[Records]
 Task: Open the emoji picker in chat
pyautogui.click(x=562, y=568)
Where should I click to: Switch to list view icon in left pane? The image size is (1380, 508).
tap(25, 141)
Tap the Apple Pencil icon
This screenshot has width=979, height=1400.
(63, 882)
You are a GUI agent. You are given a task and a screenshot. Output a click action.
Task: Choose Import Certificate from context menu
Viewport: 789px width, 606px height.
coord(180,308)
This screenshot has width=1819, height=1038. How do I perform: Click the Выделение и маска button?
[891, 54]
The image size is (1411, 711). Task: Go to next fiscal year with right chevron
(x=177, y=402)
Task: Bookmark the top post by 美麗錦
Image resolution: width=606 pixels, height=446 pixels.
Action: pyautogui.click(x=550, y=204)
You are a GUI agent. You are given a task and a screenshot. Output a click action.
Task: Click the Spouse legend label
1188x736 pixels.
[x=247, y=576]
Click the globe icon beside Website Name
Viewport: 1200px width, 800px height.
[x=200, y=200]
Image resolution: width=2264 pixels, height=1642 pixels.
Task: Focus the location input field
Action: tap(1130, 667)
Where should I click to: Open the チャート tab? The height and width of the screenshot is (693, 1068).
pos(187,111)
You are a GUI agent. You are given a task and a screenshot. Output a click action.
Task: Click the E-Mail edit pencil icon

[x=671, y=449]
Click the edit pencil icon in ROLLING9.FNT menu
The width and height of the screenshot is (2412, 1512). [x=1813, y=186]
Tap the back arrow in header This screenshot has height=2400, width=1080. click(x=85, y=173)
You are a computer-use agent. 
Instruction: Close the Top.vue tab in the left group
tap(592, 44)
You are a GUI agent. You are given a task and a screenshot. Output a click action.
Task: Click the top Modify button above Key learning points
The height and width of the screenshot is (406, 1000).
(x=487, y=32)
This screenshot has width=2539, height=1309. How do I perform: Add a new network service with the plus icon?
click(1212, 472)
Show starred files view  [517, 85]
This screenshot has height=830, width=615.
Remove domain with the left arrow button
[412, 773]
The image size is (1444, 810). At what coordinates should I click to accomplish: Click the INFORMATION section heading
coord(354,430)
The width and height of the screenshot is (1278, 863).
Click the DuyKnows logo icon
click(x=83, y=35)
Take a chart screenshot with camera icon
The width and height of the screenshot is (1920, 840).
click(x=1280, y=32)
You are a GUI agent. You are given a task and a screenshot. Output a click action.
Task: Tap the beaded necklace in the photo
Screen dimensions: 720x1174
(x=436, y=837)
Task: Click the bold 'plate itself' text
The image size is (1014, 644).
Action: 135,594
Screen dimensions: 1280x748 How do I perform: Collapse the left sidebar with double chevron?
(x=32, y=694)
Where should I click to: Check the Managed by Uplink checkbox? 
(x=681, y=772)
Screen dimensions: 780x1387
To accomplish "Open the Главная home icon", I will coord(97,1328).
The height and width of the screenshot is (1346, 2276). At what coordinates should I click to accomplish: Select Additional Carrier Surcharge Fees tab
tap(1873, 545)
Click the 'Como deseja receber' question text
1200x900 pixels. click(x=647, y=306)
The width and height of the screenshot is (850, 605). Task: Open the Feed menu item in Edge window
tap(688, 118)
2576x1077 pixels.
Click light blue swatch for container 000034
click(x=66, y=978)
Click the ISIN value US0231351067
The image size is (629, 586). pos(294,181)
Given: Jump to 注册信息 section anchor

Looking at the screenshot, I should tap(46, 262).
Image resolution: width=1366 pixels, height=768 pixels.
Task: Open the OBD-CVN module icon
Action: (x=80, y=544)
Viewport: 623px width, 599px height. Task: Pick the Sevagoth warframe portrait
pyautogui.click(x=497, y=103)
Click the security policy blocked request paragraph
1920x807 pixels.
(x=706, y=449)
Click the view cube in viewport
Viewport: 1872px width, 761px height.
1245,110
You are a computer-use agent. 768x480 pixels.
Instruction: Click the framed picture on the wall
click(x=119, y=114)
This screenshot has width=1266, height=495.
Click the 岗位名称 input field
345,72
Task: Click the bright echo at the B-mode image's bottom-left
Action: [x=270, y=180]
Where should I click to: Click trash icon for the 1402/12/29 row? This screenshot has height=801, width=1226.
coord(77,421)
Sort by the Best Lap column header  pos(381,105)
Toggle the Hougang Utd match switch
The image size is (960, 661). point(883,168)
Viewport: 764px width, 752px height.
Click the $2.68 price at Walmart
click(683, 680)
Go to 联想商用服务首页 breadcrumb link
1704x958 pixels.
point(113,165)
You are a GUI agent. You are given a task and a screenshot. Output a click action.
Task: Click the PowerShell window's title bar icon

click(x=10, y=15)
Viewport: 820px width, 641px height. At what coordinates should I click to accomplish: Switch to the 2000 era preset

WHAT IS REQUIRED:
How many lines in the data contain the string "Where"? Match case exactly, and reply with the number alone.

EXPECTED ANSWER:
4